Poster | Monday, 28 Apr, 14:00–15:45 (CEST), Display time Monday, 28 Apr, 08:30–18:00
 
vPoster spot 5, vP5.2
Enhancing Hydrological Processes in Earth System Models: Implementing Groundwater Dynamics for Improved Climate Representations
Vincenzo Senigalliesi1,2, Andrea Alessandri2, Stefan Kollet3, Simone Gelsinari4,2, Annalisa Cherchi2, and Emanuele Di Carlo2
Vincenzo Senigalliesi et al.
  • 1University of Bologna, Department of Physics and Astronomy, Bologna, Italy (v.senigalliesi@unibo.it)
  • 2Institute of Atmospheric Sciences and Climate, National Research Council of Italy (CNR-ISAC), Bologna, Italy
  • 3Forschungszentrum Jülich GmbH, Jülich, Germany
  • 4The University of Western Australia, Perth, Australia

In the context of climate change, a global, widespread shift to increased water limitation is expected over approximately 73% of terrestrial ecosystems, with important implications for food and water security, CO2 uptake, and evaporative cooling. Water-limited regions, exposed to climate-change-related increasing droughts and intense anthropogenic water use, are extremely vulnerable to transitions towards drier eco-hydro-climatological regimes. In the longer term, the ongoing drought conditions may intensify the decline of groundwater levels, threatening groundwater-dependent ecosystems and exacerbating the risk of desertification, thereby amplifying a positive feedback on regional climate change. In some Mediterranean climate-type regions, such as SouthWestern Australia, a dry and warm transition has already been observed. Recent findings are a clear warning that also over the Euro-Mediterranean sector groundwater level may have a negative trend resulting from a decrease in precipitation and/or increasing withdrawal. 

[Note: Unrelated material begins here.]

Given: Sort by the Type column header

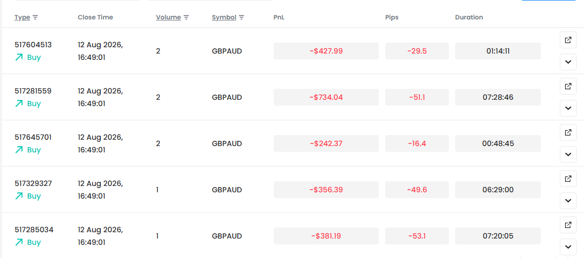Looking at the screenshot, I should (22, 17).
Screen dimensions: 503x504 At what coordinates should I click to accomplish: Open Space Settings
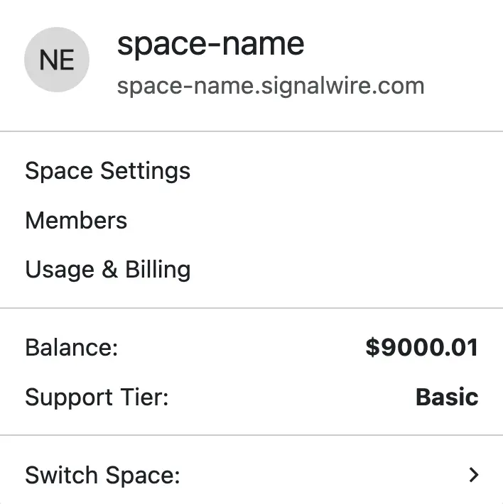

Soil water storage  and groundwater dynamics represent important hydrological processes related to these transitions but they are greatly simplified in state-of-the-art Earth System Models (ESMs). Therefore, it is  essential to improve the representation of hydrological processes and their coupling with the atmosphere and the land surface in ESMs. In this respect, the land surface model included in EC-Earth (ECLAND) still lacks a representation of groundwater and instead implements a free drainage condition at the bottom of the unsaturated soil column. 


In this work, we intend to implement a more realistic groundwater representation in EC-Earth by including a global-scale water table to replace the free drainage bottom boundary condition. As a preliminary measure, the impact of groundwater on the shallow, unsaturated zone is evaluated by constraining the vertical water fluxes with a static water table depth (WTD) derived from a global estimate simulation based on observations. We evaluated the effects of this implementation on water and energy fluxes against a network of stations in land-only simulations from 1979 to the present, with boundary forcing taken from ERA5 reanalysis. First findings suggest that including a WTD has an impact on water exchanges between saturated and unsaturated soil in water-limited regions, particularly in semi-arid and transitional climates, which can not be neglected in Earth system models.

How to cite: Senigalliesi, V., Alessandri, A., Kollet, S., Gelsinari, S., Cherchi, A., and Di Carlo, E.: Enhancing Hydrological Processes in Earth System Models: Implementing Groundwater Dynamics for Improved Climate Representations, EGU General Assembly 2025, Vienna, Austria, 27 Apr–2 May 2025, EGU25-18989, https://doi.org/10.5194/egusphere-egu25-18989, 2025.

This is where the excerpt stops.